Our results showed that hysteroscopy was associated with significant improvement in the clinical pregnancy rate (risk ratio, 1.27 [1.11–1.45]; P<.001). We found no differences between the hysteroscopy group and the control group in live birth rate (risk ratio, 1.26 [0.99–1.59]; P=.06), miscarriage rate (risk ratio, 0.99 [0.81–1.19]; P=.88), fertilization rate (risk ratio, 1.01 [0.93–1.09]; P=.88), incidence of multiple gestations (risk ratio, 1.29 [0.98–1.71]; P=.07), number of embryos transferred (mean difference, 0.04 [−0.18 to 0.26]; P=.73), chemical pregnancy rate (risk ratio, 1.01 [0.86–1.17]; P=.93), and number of oocytes retrieved (mean difference, 0.44 [−0.11 to 0.98]; P=.11).

CONCLUSION

We observed an improvement in the clinical pregnancy rate, but no significant improvement in the live birth rate with routine hysteroscopy before assisted reproductive technology treatment. We believe this does not represent sufficient evidence to recommend routine hysteroscopy for otherwise asymptomatic patients before assisted reproductive technology treatment at this time.

Key words

assisted reproductive technology
hysteroscopy
infertility
in vitro fertilization

Cited by (0)

The authors report no conflict of interest.

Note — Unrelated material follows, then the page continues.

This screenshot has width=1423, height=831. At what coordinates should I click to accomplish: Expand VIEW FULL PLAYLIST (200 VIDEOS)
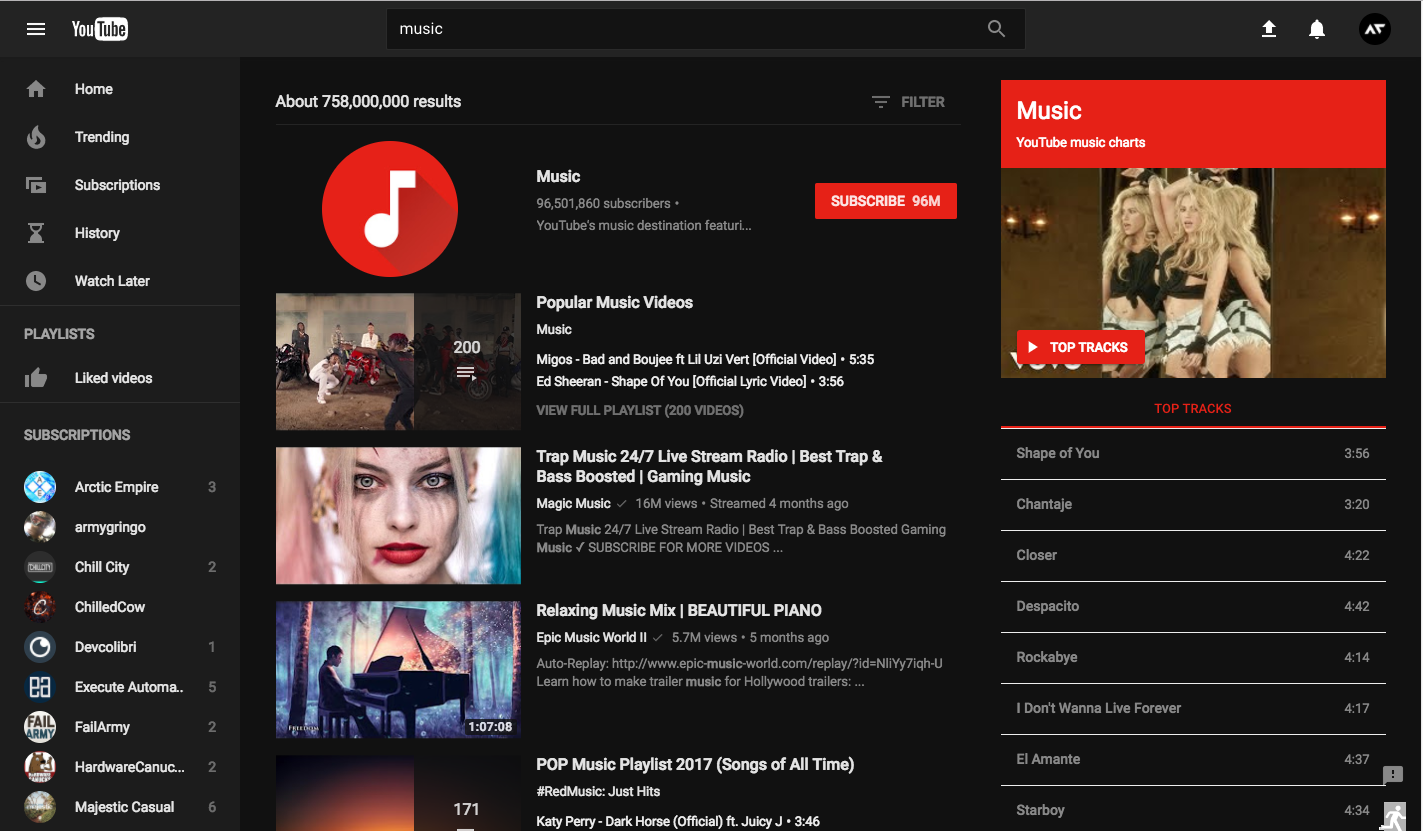point(640,410)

The authors report no funding for this study.

This study was exempt from institutional review board (IRB) review by the Marchand Institute for Minimally Invasive Surgery IRB (January 2022), and was exempt from consent requirements because it is a systematic review, retrospectively examining previously published data.

Although we were influenced by the questions of our patients to theorize this analysis, no patients or members of the public were involved in the study, and the protocols described in the Cochrane Manual and PRISMA (Preferred Reporting Items for Systematic Reviews and Meta-Analyses) and MOOSE (Meta-analysis Of Observational Studies in Epidemiology) checklists were meticulously followed.

The Marchand Institute for Minimally Invasive Surgery remains committed to diversity and tolerance in its research and actively maintains a workplace free of racism and sexism. More than half of the authors for this study are female, and many represent diverse backgrounds and underrepresented ethnic groups.

The study was registered on the International Prospective Register of Systematic Reviews (registration number: CRD42022309631).